The C- and F-blocks were set aside by the FCC for small businesses to comply with congressional wishes that small businesses be given access to PCS spectrum.
Essentially, Bliley seems to be looking for information as to how the deal between Nextel and the FCC became a reality.
Responses are due Oct. 1.
Additionally, the wireless industry will be waiting to see how Kennard responds to a letter from Bliley. Kennard’s response is due next week.
The amount of detail Kennard will include in his response came into question last week as Kennard answered Bliley on another matter. Bliley had asked the FCC chairman to answer a series of questions related to the SBC/Ameritech Corp. merger.
Instead of answering, Kennard said, “I am also concerned that requests of this nature unduly burden the [FCC], which is facing an unprecedented number of major mergers and other important matters requiring its attention under the Communications Act.

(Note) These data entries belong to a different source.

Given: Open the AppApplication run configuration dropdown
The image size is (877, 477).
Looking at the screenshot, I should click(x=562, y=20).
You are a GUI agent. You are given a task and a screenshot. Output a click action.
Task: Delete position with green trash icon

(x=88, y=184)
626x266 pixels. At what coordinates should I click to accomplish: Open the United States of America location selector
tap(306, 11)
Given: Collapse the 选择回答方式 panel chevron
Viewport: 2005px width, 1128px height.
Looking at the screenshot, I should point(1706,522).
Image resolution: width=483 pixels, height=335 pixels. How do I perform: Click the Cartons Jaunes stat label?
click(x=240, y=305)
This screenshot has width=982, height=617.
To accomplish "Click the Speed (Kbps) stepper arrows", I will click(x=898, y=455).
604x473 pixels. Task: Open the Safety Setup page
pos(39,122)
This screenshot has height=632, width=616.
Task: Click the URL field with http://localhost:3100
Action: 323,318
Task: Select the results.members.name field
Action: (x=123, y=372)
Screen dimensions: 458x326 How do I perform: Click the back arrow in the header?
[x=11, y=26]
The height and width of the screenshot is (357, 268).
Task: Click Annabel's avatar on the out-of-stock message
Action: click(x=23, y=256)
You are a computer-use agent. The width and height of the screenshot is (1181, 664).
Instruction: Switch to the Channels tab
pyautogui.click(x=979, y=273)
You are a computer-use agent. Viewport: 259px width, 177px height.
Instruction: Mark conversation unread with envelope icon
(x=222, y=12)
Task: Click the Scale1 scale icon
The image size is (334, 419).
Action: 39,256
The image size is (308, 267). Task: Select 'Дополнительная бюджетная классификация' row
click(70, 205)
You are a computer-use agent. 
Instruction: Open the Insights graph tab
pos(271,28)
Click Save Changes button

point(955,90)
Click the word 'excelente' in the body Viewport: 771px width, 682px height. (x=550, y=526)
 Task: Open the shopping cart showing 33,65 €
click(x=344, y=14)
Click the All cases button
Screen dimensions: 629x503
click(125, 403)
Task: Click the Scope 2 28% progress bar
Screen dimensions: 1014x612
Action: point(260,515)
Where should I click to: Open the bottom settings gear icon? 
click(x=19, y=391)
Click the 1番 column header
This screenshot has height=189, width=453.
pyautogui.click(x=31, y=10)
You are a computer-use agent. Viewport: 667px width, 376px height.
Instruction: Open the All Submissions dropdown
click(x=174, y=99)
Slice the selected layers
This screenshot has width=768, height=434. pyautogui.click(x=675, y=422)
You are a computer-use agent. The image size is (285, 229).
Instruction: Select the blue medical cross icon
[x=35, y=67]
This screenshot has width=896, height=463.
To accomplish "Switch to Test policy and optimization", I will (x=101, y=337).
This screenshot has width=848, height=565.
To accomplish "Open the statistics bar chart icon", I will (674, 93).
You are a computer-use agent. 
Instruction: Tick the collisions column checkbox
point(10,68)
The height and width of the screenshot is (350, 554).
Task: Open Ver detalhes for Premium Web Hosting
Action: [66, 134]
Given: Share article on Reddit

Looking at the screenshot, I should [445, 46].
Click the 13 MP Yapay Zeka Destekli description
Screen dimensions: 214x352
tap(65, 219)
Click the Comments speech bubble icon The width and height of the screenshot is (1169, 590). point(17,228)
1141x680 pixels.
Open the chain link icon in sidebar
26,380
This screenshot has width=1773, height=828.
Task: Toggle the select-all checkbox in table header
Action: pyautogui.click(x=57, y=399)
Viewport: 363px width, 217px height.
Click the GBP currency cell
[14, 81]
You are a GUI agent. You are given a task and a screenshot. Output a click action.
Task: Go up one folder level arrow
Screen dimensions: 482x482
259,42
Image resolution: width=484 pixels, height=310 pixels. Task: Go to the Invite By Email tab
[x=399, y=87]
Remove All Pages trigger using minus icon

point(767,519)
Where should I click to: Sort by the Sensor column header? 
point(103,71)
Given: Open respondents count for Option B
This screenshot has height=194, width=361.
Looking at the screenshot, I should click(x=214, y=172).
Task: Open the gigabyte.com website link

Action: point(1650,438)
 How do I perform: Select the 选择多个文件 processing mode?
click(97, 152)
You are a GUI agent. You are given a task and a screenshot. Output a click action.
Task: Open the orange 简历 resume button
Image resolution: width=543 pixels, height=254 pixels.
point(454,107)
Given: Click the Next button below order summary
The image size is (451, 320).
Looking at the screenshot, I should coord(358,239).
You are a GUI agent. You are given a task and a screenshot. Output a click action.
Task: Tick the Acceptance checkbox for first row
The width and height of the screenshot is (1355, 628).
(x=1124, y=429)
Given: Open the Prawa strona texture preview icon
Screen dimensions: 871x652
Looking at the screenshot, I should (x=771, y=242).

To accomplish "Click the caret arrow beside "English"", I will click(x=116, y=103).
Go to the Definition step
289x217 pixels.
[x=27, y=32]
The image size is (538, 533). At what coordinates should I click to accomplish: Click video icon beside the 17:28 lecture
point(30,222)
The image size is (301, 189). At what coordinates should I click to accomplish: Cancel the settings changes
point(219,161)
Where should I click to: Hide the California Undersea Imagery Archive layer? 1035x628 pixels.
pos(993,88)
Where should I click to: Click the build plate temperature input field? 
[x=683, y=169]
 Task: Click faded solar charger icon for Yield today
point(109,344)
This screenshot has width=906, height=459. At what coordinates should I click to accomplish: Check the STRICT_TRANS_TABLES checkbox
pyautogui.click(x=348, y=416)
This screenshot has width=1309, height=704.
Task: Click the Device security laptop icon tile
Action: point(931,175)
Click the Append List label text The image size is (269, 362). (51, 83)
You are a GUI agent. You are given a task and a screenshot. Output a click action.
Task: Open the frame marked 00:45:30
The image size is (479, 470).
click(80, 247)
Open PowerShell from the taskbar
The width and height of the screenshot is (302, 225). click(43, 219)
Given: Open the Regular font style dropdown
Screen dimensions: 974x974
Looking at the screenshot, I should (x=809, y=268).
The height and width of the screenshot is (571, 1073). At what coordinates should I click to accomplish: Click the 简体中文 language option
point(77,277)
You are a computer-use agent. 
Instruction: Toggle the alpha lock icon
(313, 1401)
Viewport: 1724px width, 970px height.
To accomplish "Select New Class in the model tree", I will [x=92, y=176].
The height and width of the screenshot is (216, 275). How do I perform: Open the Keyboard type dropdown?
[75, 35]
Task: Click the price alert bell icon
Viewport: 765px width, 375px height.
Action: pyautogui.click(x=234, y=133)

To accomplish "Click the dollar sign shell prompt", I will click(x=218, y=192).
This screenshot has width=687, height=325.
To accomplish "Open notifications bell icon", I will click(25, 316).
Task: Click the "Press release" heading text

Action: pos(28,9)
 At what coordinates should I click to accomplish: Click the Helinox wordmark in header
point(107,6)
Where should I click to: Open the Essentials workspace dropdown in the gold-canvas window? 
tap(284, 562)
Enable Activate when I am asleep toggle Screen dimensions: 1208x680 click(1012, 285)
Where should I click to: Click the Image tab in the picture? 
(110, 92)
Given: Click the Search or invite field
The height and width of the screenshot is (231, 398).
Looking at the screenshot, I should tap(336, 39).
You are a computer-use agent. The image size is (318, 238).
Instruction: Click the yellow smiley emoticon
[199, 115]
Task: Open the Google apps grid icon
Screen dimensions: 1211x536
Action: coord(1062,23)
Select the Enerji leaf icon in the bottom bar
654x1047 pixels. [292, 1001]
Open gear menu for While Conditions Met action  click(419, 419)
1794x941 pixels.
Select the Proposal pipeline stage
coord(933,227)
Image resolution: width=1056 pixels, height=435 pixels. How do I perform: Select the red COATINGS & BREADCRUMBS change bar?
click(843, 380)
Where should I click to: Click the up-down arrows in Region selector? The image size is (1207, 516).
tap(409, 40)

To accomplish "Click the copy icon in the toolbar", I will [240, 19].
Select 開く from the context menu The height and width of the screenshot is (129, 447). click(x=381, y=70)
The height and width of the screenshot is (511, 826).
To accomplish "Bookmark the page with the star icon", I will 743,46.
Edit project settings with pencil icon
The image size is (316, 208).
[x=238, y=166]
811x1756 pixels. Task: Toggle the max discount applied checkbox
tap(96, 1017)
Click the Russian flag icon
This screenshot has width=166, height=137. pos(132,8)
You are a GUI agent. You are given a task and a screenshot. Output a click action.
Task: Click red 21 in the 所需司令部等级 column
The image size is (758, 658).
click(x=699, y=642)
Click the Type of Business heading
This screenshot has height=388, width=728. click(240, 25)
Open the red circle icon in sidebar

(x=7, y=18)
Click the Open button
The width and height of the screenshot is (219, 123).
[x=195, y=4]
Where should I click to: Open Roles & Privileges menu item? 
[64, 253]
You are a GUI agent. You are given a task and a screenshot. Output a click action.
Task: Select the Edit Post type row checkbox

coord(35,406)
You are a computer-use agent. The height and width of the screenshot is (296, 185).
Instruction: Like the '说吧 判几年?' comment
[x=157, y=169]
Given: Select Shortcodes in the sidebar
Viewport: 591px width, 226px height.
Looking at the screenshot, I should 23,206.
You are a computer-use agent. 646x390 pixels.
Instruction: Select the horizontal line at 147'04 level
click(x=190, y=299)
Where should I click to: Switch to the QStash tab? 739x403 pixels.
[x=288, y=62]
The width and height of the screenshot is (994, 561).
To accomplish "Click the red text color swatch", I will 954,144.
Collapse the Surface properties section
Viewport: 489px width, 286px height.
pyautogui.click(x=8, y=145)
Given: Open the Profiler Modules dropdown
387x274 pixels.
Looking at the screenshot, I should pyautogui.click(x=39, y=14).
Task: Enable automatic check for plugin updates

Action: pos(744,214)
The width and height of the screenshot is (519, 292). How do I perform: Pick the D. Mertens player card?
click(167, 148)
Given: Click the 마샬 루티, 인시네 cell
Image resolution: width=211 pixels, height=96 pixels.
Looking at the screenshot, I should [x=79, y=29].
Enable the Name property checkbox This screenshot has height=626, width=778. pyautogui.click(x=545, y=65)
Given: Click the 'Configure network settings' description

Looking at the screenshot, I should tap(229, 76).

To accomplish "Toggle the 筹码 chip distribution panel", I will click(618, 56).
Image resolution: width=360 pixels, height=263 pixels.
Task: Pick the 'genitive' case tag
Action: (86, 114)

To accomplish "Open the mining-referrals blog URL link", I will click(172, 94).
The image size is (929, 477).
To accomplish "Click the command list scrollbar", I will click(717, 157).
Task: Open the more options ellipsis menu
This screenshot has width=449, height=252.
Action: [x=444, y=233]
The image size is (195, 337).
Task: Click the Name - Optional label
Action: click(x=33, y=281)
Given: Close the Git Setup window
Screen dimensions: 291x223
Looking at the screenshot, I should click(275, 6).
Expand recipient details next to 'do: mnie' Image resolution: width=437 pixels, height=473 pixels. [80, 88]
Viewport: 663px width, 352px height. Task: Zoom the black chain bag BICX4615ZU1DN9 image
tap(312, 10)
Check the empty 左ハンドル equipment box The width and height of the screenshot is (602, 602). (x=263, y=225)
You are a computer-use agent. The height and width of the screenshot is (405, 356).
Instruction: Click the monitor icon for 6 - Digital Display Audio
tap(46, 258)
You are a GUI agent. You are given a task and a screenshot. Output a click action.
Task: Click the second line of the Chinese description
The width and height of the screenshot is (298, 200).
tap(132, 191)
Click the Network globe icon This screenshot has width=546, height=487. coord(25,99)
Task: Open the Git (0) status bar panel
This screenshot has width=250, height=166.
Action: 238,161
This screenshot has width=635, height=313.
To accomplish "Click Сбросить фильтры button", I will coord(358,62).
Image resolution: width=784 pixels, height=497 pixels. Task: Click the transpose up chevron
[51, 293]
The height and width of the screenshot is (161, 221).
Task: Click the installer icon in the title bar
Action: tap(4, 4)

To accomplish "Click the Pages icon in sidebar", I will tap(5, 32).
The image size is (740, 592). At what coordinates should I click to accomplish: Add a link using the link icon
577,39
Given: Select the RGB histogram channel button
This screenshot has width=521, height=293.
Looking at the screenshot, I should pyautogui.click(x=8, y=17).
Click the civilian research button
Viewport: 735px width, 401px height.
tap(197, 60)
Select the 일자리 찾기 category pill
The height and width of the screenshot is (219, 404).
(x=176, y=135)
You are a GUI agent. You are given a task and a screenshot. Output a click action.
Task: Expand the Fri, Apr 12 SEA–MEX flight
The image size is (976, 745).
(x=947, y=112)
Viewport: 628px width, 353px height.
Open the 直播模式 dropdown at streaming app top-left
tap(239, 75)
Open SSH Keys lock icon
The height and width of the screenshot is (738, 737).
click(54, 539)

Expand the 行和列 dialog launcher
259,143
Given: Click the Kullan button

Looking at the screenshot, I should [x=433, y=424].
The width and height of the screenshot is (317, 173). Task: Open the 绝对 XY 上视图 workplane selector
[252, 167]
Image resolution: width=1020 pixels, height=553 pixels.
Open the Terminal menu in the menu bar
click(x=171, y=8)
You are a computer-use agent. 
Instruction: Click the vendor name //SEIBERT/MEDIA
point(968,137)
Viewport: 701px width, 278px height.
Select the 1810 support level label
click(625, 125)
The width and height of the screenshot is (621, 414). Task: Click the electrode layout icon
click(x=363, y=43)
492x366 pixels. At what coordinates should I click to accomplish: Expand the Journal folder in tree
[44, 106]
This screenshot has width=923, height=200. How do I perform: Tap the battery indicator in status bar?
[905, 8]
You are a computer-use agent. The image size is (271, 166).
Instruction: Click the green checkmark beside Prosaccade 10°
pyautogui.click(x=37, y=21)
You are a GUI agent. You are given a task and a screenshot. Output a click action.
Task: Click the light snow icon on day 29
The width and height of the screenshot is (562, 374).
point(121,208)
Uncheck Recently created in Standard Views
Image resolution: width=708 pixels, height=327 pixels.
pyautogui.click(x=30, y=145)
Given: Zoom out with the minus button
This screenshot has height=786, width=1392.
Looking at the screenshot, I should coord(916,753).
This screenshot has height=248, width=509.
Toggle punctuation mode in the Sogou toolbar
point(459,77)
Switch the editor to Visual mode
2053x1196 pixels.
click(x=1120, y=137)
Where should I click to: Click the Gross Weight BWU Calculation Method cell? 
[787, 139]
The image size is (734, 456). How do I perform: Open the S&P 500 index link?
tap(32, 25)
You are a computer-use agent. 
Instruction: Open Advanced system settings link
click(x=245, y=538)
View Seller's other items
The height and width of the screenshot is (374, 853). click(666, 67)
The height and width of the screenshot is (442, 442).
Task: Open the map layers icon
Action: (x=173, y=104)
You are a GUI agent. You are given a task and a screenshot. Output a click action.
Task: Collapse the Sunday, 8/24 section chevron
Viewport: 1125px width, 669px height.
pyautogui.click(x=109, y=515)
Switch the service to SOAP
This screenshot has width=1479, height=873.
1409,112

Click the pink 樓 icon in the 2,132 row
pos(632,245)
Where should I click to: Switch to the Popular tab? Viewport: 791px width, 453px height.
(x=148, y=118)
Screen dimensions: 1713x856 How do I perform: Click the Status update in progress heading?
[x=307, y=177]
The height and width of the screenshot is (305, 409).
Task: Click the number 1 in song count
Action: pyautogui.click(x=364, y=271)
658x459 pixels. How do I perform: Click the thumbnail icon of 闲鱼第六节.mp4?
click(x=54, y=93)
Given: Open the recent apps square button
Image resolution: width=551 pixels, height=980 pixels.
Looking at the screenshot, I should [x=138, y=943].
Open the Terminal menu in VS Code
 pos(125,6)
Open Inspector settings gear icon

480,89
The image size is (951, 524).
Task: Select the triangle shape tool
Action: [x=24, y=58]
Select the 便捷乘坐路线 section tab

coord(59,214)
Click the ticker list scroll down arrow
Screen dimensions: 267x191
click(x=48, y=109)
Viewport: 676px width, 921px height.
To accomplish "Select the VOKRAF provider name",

Particularly for a small agency like the FCC, complying with such requests at the same time that the agency is trying to conduct and complete its review of this and other mergers could significantly delay the FCC’s ability to act on this and other pending mergers and to carry out its statutory responsibilities under the Communications Act.”
What Congress and Bliley do with the answers to the Kennard, Reno and Akerson letters could be significant because there is language in the Senate version of the FCC spending bill that would allow the FCC to take back licenses in bankruptcy. The language was not included in the House version after Bliley and others protested. The issue will be debated in a conference committee between the House and Senate.